→ Data for this task
+ + + + +
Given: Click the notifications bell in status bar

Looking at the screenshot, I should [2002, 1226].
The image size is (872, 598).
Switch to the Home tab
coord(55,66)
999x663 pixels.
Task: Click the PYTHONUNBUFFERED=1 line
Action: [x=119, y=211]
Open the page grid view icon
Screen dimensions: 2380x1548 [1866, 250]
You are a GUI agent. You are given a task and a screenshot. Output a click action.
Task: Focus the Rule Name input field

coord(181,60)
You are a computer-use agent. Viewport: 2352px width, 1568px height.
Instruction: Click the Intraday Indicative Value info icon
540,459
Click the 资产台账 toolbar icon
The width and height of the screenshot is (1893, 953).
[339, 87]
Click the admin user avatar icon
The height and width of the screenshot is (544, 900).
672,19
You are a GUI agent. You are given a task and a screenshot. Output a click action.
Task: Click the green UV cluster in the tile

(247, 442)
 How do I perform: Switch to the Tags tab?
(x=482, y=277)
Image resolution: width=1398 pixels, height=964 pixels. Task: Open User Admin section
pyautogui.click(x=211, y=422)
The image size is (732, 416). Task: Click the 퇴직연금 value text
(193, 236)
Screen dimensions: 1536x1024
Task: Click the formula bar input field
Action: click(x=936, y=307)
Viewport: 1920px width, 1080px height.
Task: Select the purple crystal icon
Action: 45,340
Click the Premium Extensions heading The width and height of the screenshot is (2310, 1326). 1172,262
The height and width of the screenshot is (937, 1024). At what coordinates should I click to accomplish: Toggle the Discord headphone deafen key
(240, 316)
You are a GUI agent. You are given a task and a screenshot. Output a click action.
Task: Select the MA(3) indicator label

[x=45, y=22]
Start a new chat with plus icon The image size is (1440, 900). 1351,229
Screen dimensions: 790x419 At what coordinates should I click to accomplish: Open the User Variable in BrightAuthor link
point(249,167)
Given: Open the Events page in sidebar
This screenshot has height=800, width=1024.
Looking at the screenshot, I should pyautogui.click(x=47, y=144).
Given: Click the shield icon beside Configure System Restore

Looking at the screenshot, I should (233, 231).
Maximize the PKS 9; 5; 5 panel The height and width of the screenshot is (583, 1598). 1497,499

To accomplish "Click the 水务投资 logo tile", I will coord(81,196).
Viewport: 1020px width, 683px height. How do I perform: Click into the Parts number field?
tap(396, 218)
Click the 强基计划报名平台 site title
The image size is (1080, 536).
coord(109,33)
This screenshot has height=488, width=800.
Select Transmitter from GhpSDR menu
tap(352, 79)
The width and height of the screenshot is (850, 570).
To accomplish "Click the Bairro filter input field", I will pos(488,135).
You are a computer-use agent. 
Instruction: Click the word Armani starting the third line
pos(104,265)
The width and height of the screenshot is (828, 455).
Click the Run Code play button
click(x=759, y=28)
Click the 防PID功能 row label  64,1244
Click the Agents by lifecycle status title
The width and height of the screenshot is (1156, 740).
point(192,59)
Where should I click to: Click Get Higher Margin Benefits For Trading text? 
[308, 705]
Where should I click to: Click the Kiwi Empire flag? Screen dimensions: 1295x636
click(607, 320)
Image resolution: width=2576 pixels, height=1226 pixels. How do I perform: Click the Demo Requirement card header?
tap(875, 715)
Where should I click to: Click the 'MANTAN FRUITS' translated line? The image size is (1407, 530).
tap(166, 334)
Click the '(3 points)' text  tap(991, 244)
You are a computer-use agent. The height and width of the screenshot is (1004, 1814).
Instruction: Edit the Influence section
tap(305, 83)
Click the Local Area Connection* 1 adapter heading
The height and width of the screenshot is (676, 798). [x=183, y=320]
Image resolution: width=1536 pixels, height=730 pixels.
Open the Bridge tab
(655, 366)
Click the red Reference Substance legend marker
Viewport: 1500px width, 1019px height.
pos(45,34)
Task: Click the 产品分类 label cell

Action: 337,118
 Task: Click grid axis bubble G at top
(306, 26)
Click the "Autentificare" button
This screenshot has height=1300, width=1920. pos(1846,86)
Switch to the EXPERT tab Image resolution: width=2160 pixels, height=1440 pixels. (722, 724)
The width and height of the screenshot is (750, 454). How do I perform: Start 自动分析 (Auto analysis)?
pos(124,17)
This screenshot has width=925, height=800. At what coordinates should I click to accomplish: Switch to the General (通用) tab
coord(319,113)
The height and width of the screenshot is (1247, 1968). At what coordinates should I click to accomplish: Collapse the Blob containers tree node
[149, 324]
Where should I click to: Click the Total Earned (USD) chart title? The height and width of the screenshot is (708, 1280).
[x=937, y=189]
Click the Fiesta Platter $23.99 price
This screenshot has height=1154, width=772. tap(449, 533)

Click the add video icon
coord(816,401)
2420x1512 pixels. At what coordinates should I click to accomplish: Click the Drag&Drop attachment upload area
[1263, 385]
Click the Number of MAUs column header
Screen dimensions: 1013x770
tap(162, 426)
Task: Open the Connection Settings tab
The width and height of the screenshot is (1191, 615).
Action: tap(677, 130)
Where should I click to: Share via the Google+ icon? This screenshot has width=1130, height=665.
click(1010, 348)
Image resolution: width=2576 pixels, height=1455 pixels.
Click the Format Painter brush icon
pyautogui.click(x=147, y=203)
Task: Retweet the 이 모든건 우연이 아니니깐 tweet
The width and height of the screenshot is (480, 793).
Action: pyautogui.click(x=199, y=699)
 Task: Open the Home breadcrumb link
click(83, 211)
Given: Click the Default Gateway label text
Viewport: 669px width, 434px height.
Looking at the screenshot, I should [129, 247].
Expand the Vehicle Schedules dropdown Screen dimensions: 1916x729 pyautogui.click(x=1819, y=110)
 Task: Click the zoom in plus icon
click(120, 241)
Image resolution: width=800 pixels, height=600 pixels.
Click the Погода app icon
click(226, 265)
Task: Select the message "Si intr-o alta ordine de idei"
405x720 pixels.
+ + + + +
→ Task
In the lines above, substitute "UI assistant" for "GUI agent" wherever it occurs, and leave everything else unchanged.

→ Exercise solution
Given: Click the notifications bell in status bar

Looking at the screenshot, I should [2002, 1226].
The image size is (872, 598).
Switch to the Home tab
coord(55,66)
999x663 pixels.
Task: Click the PYTHONUNBUFFERED=1 line
Action: [x=119, y=211]
Open the page grid view icon
Screen dimensions: 2380x1548 [1866, 250]
You are a UI assistant. You are given a task and a screenshot. Output a click action.
Task: Focus the Rule Name input field

coord(181,60)
You are a computer-use agent. Viewport: 2352px width, 1568px height.
Instruction: Click the Intraday Indicative Value info icon
540,459
Click the 资产台账 toolbar icon
The width and height of the screenshot is (1893, 953).
[339, 87]
Click the admin user avatar icon
The height and width of the screenshot is (544, 900).
672,19
You are a UI assistant. You are given a task and a screenshot. Output a click action.
Task: Click the green UV cluster in the tile

(247, 442)
 How do I perform: Switch to the Tags tab?
(x=482, y=277)
Image resolution: width=1398 pixels, height=964 pixels. Task: Open User Admin section
pyautogui.click(x=211, y=422)
The image size is (732, 416). Task: Click the 퇴직연금 value text
(193, 236)
Screen dimensions: 1536x1024
Task: Click the formula bar input field
Action: click(x=936, y=307)
Viewport: 1920px width, 1080px height.
Task: Select the purple crystal icon
Action: 45,340
Click the Premium Extensions heading The width and height of the screenshot is (2310, 1326). 1172,262
The height and width of the screenshot is (937, 1024). At what coordinates should I click to accomplish: Toggle the Discord headphone deafen key
(240, 316)
You are a UI assistant. You are given a task and a screenshot. Output a click action.
Task: Select the MA(3) indicator label

[x=45, y=22]
Start a new chat with plus icon The image size is (1440, 900). 1351,229
Screen dimensions: 790x419 At what coordinates should I click to accomplish: Open the User Variable in BrightAuthor link
point(249,167)
Given: Open the Events page in sidebar
This screenshot has height=800, width=1024.
Looking at the screenshot, I should pyautogui.click(x=47, y=144).
Given: Click the shield icon beside Configure System Restore

Looking at the screenshot, I should (233, 231).
Maximize the PKS 9; 5; 5 panel The height and width of the screenshot is (583, 1598). 1497,499

To accomplish "Click the 水务投资 logo tile", I will coord(81,196).
Viewport: 1020px width, 683px height. How do I perform: Click into the Parts number field?
tap(396, 218)
Click the 强基计划报名平台 site title
The image size is (1080, 536).
coord(109,33)
This screenshot has height=488, width=800.
Select Transmitter from GhpSDR menu
tap(352, 79)
The width and height of the screenshot is (850, 570).
To accomplish "Click the Bairro filter input field", I will pos(488,135).
You are a computer-use agent. 
Instruction: Click the word Armani starting the third line
pos(104,265)
The width and height of the screenshot is (828, 455).
Click the Run Code play button
click(x=759, y=28)
Click the 防PID功能 row label  64,1244
Click the Agents by lifecycle status title
The width and height of the screenshot is (1156, 740).
point(192,59)
Where should I click to: Click Get Higher Margin Benefits For Trading text? 
[308, 705]
Where should I click to: Click the Kiwi Empire flag? Screen dimensions: 1295x636
click(607, 320)
Image resolution: width=2576 pixels, height=1226 pixels. How do I perform: Click the Demo Requirement card header?
tap(875, 715)
Where should I click to: Click the 'MANTAN FRUITS' translated line? The image size is (1407, 530).
tap(166, 334)
Click the '(3 points)' text  tap(991, 244)
You are a computer-use agent. The height and width of the screenshot is (1004, 1814).
Instruction: Edit the Influence section
tap(305, 83)
Click the Local Area Connection* 1 adapter heading
The height and width of the screenshot is (676, 798). [x=183, y=320]
Image resolution: width=1536 pixels, height=730 pixels.
Open the Bridge tab
(655, 366)
Click the red Reference Substance legend marker
Viewport: 1500px width, 1019px height.
pos(45,34)
Task: Click the 产品分类 label cell

Action: 337,118
 Task: Click grid axis bubble G at top
(306, 26)
Click the "Autentificare" button
This screenshot has height=1300, width=1920. pos(1846,86)
Switch to the EXPERT tab Image resolution: width=2160 pixels, height=1440 pixels. (722, 724)
The width and height of the screenshot is (750, 454). How do I perform: Start 自动分析 (Auto analysis)?
pos(124,17)
This screenshot has width=925, height=800. At what coordinates should I click to accomplish: Switch to the General (通用) tab
coord(319,113)
The height and width of the screenshot is (1247, 1968). At what coordinates should I click to accomplish: Collapse the Blob containers tree node
[149, 324]
Where should I click to: Click the Total Earned (USD) chart title? The height and width of the screenshot is (708, 1280).
[x=937, y=189]
Click the Fiesta Platter $23.99 price
This screenshot has height=1154, width=772. tap(449, 533)

Click the add video icon
coord(816,401)
2420x1512 pixels. At what coordinates should I click to accomplish: Click the Drag&Drop attachment upload area
[1263, 385]
Click the Number of MAUs column header
Screen dimensions: 1013x770
tap(162, 426)
Task: Open the Connection Settings tab
The width and height of the screenshot is (1191, 615).
Action: tap(677, 130)
Where should I click to: Share via the Google+ icon? This screenshot has width=1130, height=665.
click(1010, 348)
Image resolution: width=2576 pixels, height=1455 pixels.
Click the Format Painter brush icon
pyautogui.click(x=147, y=203)
Task: Retweet the 이 모든건 우연이 아니니깐 tweet
The width and height of the screenshot is (480, 793).
Action: pyautogui.click(x=199, y=699)
 Task: Open the Home breadcrumb link
click(83, 211)
Given: Click the Default Gateway label text
Viewport: 669px width, 434px height.
Looking at the screenshot, I should [129, 247].
Expand the Vehicle Schedules dropdown Screen dimensions: 1916x729 pyautogui.click(x=1819, y=110)
 Task: Click the zoom in plus icon
click(120, 241)
Image resolution: width=800 pixels, height=600 pixels.
Click the Погода app icon
click(226, 265)
Task: Select the message "Si intr-o alta ordine de idei"
405x720 pixels.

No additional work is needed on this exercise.